Exactly the lines below from the one with "Task: Click the Firewall icon in sidebar" up to and including the one with "Viewport: 1157px width, 424px height." make up the answer, with nothing else added.

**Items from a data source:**
-=-=-=-=-

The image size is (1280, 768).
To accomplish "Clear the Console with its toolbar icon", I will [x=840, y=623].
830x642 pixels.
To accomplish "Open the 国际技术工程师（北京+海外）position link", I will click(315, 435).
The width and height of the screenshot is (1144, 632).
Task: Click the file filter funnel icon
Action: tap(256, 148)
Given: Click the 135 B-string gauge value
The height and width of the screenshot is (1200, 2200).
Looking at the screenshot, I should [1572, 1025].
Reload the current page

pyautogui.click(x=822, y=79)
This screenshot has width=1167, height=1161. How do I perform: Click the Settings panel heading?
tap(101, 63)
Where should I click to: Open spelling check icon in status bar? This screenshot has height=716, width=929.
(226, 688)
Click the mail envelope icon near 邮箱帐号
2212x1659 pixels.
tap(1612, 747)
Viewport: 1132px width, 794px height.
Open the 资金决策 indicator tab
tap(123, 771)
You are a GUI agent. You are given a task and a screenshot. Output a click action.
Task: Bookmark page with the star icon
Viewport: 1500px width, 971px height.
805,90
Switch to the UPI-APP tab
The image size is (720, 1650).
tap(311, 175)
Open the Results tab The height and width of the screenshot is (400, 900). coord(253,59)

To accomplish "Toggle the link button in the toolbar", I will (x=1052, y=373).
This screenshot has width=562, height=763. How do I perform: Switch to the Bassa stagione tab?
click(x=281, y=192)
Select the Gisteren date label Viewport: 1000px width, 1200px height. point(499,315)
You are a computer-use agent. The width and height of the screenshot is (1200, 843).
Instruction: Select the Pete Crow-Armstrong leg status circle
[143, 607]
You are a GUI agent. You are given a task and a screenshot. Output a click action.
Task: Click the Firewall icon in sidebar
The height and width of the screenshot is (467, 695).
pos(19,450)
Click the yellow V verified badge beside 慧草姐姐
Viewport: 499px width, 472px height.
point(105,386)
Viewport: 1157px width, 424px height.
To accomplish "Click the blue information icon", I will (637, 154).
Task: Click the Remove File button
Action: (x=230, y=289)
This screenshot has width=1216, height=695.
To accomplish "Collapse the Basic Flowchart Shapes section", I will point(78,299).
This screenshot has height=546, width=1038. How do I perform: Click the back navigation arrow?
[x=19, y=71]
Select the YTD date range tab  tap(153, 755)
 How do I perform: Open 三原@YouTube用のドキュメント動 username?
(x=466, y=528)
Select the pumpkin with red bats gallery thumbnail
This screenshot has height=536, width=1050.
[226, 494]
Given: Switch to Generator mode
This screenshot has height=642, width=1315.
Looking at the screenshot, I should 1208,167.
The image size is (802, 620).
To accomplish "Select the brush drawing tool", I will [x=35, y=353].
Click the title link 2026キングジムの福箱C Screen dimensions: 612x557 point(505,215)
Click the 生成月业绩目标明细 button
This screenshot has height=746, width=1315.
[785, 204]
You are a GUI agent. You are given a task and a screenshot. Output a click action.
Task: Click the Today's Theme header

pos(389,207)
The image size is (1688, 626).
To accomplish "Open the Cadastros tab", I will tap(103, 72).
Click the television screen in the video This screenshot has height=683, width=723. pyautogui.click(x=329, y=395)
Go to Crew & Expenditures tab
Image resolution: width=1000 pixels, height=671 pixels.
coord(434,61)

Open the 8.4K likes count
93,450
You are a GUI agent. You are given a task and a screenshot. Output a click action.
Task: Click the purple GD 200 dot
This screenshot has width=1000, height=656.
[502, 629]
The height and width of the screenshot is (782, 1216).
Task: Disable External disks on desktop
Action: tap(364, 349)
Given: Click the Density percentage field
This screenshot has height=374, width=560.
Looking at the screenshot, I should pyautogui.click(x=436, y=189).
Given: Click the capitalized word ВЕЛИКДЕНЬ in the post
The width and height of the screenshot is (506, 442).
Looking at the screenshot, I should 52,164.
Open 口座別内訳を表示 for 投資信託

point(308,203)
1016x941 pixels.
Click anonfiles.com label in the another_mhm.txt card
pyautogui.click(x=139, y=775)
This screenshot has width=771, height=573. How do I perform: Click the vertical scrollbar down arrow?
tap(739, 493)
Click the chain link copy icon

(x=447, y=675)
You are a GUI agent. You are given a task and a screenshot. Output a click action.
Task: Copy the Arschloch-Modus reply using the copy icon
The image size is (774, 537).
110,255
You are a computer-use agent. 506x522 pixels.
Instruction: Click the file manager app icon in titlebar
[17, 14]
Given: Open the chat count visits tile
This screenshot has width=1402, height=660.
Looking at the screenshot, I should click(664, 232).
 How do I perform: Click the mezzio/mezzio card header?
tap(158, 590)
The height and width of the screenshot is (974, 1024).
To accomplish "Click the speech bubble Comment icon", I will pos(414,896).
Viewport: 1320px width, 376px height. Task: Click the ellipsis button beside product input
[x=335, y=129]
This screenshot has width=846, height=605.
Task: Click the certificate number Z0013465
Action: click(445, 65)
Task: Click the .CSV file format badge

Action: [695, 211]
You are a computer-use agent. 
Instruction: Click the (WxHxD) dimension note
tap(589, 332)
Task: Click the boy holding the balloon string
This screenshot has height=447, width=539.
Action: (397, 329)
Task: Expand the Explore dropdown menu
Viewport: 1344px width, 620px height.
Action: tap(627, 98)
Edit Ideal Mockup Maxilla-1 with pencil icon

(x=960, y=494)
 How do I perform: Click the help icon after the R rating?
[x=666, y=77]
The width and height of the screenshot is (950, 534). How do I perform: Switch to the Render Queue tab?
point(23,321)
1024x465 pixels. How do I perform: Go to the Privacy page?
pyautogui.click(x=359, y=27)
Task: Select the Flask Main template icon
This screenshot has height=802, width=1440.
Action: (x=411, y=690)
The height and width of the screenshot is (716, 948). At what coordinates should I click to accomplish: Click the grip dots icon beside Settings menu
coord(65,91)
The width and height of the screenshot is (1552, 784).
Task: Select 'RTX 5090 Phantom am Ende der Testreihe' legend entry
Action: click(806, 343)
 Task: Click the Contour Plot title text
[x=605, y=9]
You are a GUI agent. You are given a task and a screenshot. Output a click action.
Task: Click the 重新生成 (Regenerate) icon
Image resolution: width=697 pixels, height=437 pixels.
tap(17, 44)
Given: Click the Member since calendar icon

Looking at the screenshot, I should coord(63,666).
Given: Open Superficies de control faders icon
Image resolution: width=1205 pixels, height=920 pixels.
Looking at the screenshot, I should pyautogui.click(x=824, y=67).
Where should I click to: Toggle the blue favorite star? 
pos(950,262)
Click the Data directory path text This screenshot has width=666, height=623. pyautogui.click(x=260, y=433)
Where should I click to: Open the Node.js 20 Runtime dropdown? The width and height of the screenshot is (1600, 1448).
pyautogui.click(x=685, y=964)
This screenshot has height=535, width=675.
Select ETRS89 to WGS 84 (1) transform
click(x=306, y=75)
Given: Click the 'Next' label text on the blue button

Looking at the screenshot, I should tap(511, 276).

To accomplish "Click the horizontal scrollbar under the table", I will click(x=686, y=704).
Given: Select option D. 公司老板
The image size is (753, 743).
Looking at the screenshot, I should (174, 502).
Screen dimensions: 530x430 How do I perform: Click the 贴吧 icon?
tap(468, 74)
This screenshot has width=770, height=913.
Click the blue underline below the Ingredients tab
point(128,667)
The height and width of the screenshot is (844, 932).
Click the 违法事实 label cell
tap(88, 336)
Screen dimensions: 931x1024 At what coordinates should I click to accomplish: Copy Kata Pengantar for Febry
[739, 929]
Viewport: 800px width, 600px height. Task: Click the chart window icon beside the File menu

-=-=-=-=-

**Solution for this problem:**
Task: Click the Firewall icon in sidebar
The height and width of the screenshot is (467, 695).
pos(19,450)
Click the yellow V verified badge beside 慧草姐姐
Viewport: 499px width, 472px height.
point(105,386)
Viewport: 1157px width, 424px height.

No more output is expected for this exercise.